◆ **Описание задания**
Воспроизведите дословно фрагмент записей, который открывается строкой, содержащей «Click the Pomoč V ŽIVO button», и завершается строкой, содержащей «Screen dimensions: 923x417», включая обе эти строки. Ничего, кроме этого фрагмента, приводить не требуется.

◆ **Исходные записи**
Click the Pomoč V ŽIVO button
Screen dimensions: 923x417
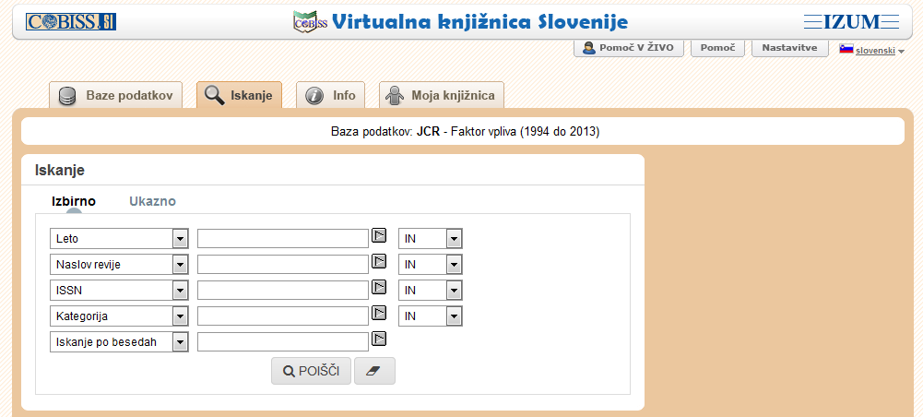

---

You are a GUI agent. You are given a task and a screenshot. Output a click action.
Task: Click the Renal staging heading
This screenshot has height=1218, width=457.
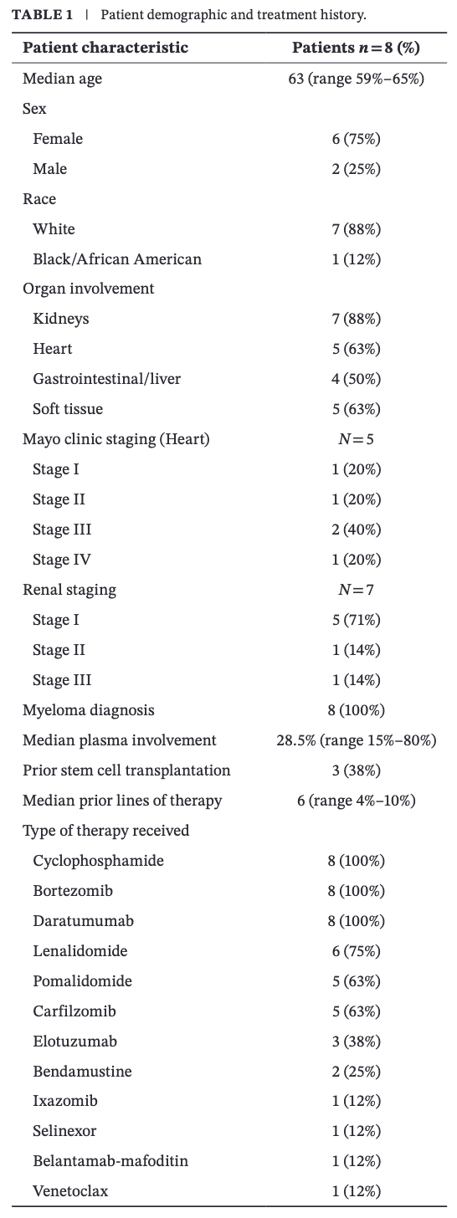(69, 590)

◆ **Полный ответ**
Click the Pomoč V ŽIVO button
Screen dimensions: 923x417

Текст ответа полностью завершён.